The Functional Paradigm of JAX and Flax

Unlike PyTorch or TensorFlow, JAX treats models as pure functions rather than stateful objects. This requires a shift in how developers handle randomness and model state.

  • Explicit PRNG: JAX eliminates global random states. Developers must pass a PRNGKey to functions and split it using jax.random.split to generate independent, reproducible streams of randomness. This ensures that experiments are perfectly deterministic.
  • Model State Management: In Flax, parameters and optimizer states are stored in a plain Python data structure. The TrainState utility acts as a container for the model's apply_fn, current params, and the optimizer (tx).
  • Defining Architectures: Using the @nn.compact decorator allows for inline definition of sub-modules within the __call__ method. This triggers parameter initialization on the first forward pass, keeping the code concise and readable.

Bridging PyTorch and JAX

While JAX handles computation, it lacks built-in dataset management. The author demonstrates a common, effective pattern: using torchvision for data downloading and preprocessing, while overriding the DataLoader's collate_fn to output NumPy arrays instead of PyTorch tensors. This allows JAX to consume the data directly without unnecessary overhead.

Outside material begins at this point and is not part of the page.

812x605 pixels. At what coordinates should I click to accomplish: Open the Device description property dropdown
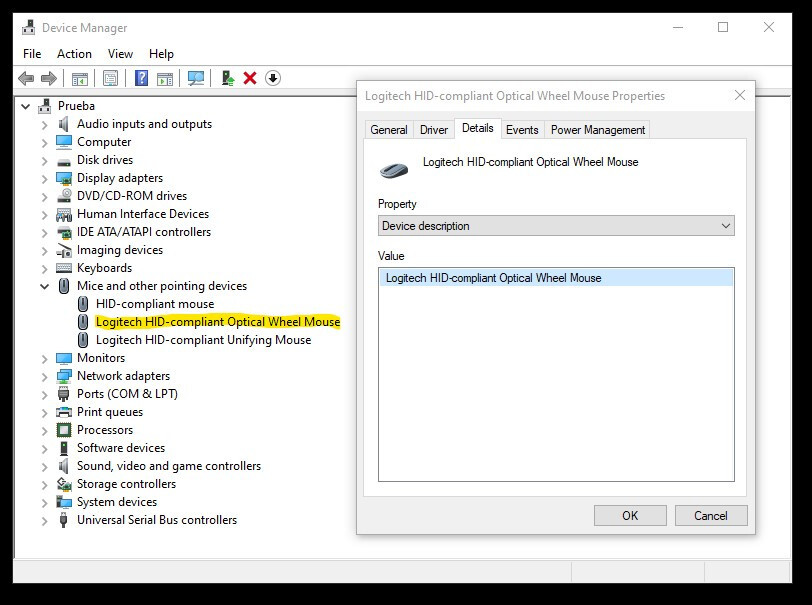pyautogui.click(x=555, y=226)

Training and Activation Functions

To evaluate performance, the author implements a multi-layer perceptron (MLP) on the FashionMNIST dataset, comparing six different activation functions: Sigmoid, Tanh, ReLU, LeakyReLU, ELU, and Swish.

  • Numerical Stability: The model outputs raw logits rather than probabilities. This is standard practice because the cross-entropy loss function is numerically more stable when it handles log_softmax internally.
  • Initialization: The author uses lecun_uniform initialization to maintain parity with PyTorch defaults, which is critical for training stability in deep networks.
  • Performance: The training loop utilizes @jit (Just-In-Time compilation) to accelerate the train_step and eval_step functions, demonstrating how JAX achieves high performance through XLA compilation.